Zeynab Jalalian, the only female political prisoner sentenced to life in prison, along with nine other women who are spending their term in prison on charges of ordinary crimes in Khoy Prison, started a hunger strike.
According to the Campaign for the Defense of Political and Civil Prisoners, on July 30th, 2018, Zaynab Jalalian, a political prisoner in Kurdistan, along with her nine cell-mate women, started a hunger strike to protest the denial of their weekly visits and prevent the use of primary prison facilities.

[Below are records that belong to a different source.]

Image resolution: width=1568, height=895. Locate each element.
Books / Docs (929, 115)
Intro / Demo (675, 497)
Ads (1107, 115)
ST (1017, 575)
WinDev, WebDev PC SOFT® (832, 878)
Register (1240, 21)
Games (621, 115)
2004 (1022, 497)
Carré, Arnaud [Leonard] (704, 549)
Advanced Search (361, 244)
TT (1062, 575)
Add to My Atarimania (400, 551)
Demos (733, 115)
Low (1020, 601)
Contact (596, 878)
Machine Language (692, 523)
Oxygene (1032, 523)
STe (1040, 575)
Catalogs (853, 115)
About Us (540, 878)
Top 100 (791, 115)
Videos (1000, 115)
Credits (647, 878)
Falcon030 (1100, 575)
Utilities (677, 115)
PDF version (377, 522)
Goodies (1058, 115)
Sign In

According to a report by the Kurdish Human Rights Defenders’ Corps, few days ago, women’s prisoner’s ward was searched by prison security agents and a cell phone was discovered and confiscated.

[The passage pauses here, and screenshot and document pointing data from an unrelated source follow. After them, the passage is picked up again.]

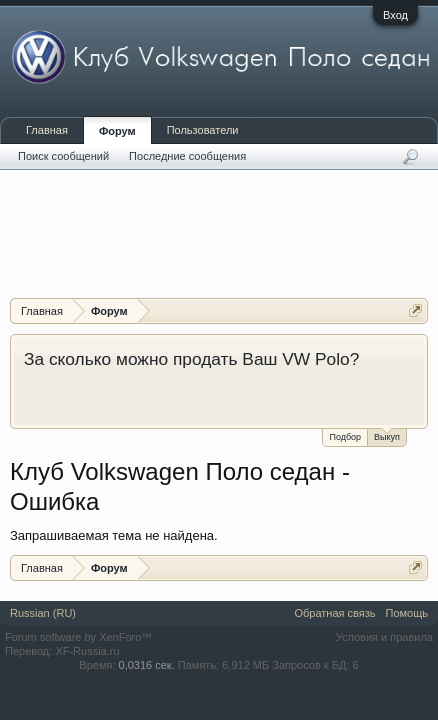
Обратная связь (334, 613)
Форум (117, 131)
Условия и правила (384, 637)
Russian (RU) (43, 613)
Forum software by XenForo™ (78, 637)
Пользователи (203, 130)
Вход (395, 15)
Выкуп (387, 435)
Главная (47, 130)
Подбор (345, 437)
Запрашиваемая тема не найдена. (114, 535)
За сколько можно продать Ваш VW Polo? (191, 359)
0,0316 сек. (147, 665)
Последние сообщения (187, 156)
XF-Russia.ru (87, 651)
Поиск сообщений (63, 156)
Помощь (407, 613)
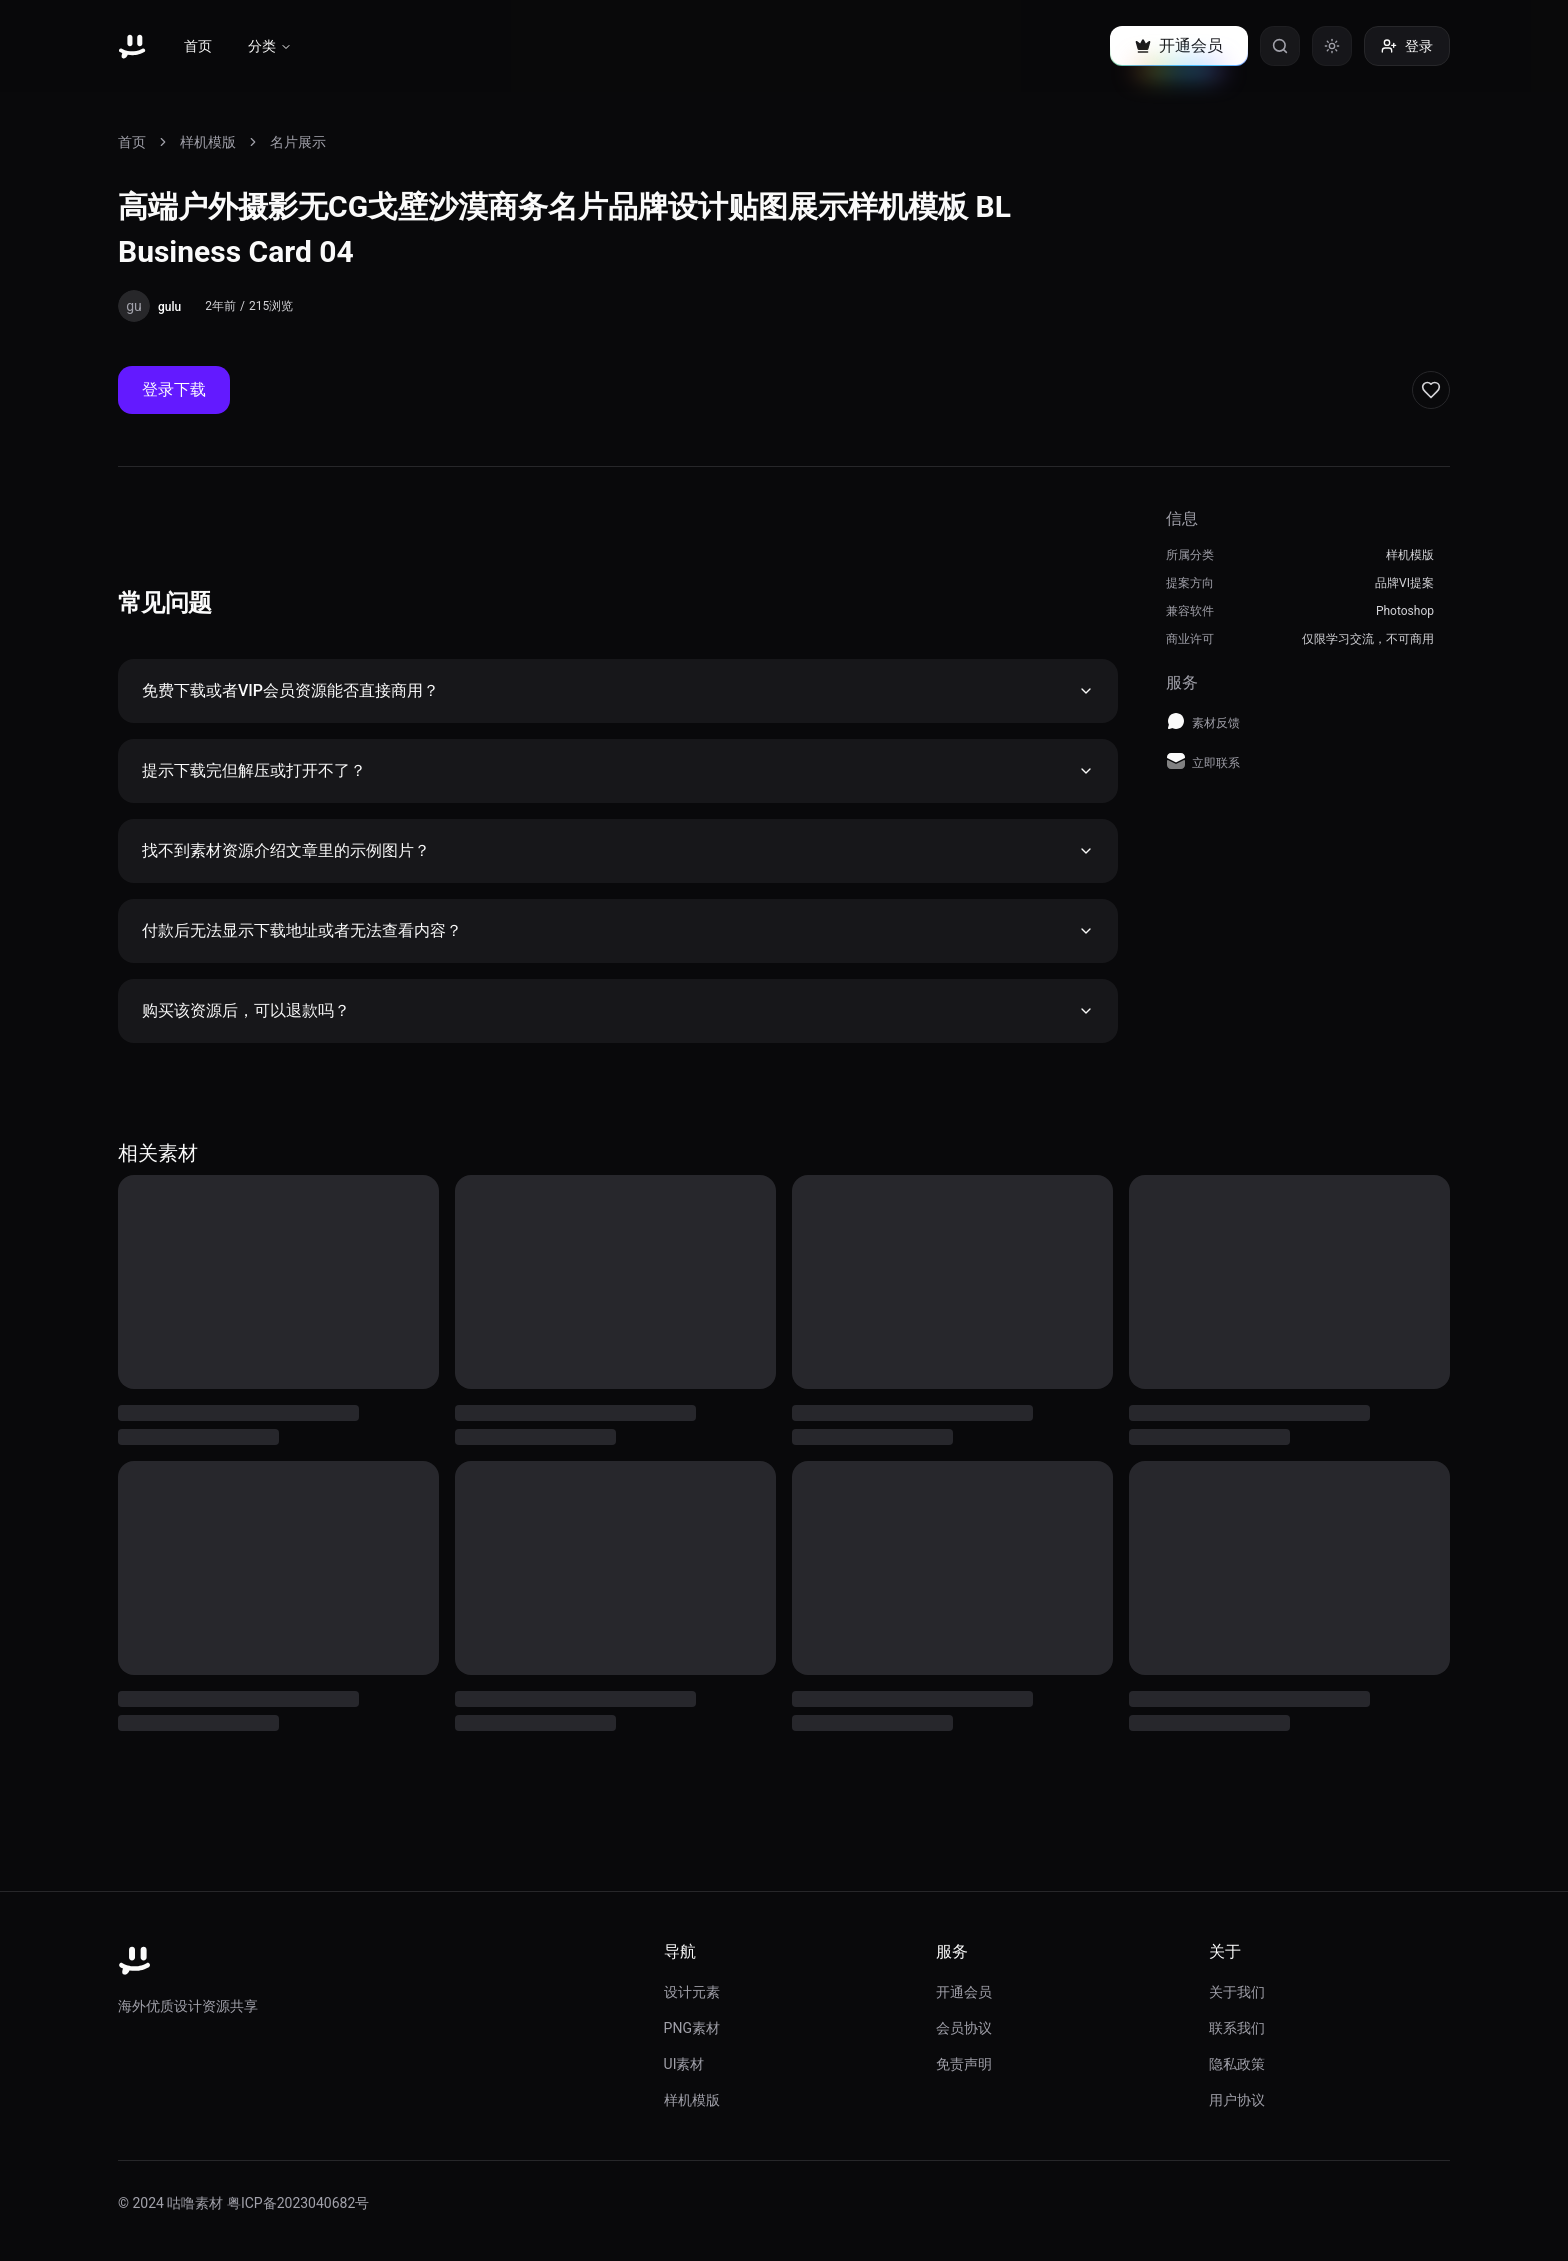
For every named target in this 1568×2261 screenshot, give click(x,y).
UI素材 (684, 2064)
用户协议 (1237, 2100)
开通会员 (964, 1992)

On Sunday July 29th, 2018, the prison guard interrogated Zaynab Jalalian and nine other detainees several times. They were told that if the mobile phone owner is not identified to them, they would be denied all their basic rights, such as purchasing fruit and food from the prison shop, access to the library, and weekly visitations.
After the deprivations imposed by the prison authorities, the 10 prisoners announced their hunger strike in a letter addressed to prison officials.
Zaynab Jalalian, a political prisoner who is spending the eleventh year of her imprisonment in Khoy Prison, was transferred to Khoy Prison on November 2014, without prior notice to her family and lawyer.
Prior to the Zaynab Jalalian exile to Khoy Prison, she spent 7 years in the “Dizelabad Rehabilitation Center in Kermanshah”, that is 5 kilometers away from the main prison of Dizel Abad.
Zaynab Jalalian, a Kurdish political prisoner, was born in 1382 in the village of Deim Gheshlagh Maku, from the West Azarbaijan province. On 2008, at the age of 25, she was arrested by the Kermanshah’s intelligence services, and was transferred to Sanandaj Prison. She was finally sentenced to death on December 2008, on charges of “Moharebeh through her membership in the PJAK party” in a short closed-door trial, in secret and without her lawyer presence.
The death sentence was later confirmed by the Supreme Court. On October 2011, after repeated requests by Zeynab’s lawyer, Mohammad Sharif, to the Supreme Court’s authorities to overturn the verdict, and with leadership’s pardoning, Zeynab’s sentence was reduced to life imprisonment.